Headlines elsewhere like ‘Times paywall sees traffic plummet‘ seem to suggest that the paywall recently installed by News International to charge for online content from their newspaper stable has been a business disaster. Yet despite a report last week from ComScore suggesting a 50 per cent drop in The Times visitors and prompting the doomy headlines, from a business perspective it may actually have been a very shrewd move.

ComScore‘s figures suggested the number of unique visitors to The Times web site dropped from 2.79 million in May to 1.61 million in July and that page views fell from 29 million in May to nine million in July as well as readers spending less time on the site. However, consider that first set of numbers again: Prior to the paywall, the site was getting 2.79 million users accessing the site for free. Now it has 1.61 million but all have paid a price to be there. On a figures basis 2.79 million of nothing is nothing but 1.61 million paying a £1 is a lot, lot more revenue.
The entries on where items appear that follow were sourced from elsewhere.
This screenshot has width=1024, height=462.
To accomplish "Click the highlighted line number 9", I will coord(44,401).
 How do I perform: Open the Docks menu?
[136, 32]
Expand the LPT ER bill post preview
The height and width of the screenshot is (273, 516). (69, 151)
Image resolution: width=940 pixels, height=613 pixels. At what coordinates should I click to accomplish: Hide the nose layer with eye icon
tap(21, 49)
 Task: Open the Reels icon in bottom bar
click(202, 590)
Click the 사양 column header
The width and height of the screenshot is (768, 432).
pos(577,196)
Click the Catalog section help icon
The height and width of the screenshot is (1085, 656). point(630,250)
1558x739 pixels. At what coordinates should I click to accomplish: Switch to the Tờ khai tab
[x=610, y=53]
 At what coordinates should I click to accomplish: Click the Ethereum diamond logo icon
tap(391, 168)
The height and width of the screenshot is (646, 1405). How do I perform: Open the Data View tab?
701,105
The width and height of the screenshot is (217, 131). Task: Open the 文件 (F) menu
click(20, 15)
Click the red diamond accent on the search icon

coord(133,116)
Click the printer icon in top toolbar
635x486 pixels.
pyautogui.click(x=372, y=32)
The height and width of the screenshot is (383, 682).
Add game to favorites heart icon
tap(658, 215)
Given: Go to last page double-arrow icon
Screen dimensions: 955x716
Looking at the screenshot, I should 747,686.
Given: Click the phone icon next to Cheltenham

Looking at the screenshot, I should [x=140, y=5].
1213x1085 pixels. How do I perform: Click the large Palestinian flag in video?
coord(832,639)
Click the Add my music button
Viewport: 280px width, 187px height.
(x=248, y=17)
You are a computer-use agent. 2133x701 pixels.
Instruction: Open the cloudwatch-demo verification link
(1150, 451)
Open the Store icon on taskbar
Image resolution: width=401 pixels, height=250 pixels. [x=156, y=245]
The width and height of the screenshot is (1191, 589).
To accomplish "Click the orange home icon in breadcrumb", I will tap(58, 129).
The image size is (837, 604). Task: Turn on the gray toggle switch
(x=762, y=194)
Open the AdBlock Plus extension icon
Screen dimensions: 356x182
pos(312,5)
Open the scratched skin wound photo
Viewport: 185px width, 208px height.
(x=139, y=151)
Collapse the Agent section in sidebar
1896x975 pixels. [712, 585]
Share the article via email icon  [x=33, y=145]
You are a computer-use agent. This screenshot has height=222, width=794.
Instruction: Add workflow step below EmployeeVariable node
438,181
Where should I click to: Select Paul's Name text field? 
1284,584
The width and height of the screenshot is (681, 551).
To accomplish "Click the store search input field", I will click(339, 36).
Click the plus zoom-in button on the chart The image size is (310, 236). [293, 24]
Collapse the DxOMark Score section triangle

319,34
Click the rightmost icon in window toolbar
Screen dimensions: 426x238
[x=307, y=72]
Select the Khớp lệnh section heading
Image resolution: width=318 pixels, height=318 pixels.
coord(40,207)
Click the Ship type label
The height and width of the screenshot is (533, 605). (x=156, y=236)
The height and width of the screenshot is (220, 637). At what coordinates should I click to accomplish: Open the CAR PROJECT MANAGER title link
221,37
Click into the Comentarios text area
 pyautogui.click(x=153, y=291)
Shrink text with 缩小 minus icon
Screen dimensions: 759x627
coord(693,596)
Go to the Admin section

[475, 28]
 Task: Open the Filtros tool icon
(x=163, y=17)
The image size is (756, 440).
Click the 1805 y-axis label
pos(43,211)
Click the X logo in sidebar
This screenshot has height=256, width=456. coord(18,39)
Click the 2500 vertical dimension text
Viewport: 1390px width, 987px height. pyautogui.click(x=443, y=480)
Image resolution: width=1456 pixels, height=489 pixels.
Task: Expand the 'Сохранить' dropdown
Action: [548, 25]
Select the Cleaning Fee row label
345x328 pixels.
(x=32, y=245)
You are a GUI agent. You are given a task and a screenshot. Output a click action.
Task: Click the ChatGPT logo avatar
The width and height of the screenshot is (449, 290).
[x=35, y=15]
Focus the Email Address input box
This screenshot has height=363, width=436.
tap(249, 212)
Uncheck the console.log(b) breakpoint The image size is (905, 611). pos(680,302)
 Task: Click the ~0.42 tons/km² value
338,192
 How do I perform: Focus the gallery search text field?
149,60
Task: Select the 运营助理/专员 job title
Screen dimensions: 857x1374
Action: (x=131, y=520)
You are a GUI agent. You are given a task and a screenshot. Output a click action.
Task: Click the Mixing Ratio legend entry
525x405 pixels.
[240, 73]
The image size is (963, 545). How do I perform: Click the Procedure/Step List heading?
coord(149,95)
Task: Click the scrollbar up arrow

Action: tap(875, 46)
News International’s introductory offer allowed 30 days access to both sites for £1 – users of which would have been included in ComScore’s initial figures. The normal subscription rate of £1 for 24 hours access or £2 for one week’s access and free to seven-day subscribers to the print editions of The Times and The Sunday Times might make the next set of figures different again but from an initial glance it appears that the paywall will provide News International with a strong revenue stream to help off-set the hefty costs it must incur running it’s large online presence.

As News International boss Rupert Murdoch said himself “We are witnessing the start of a new business model for the internet”.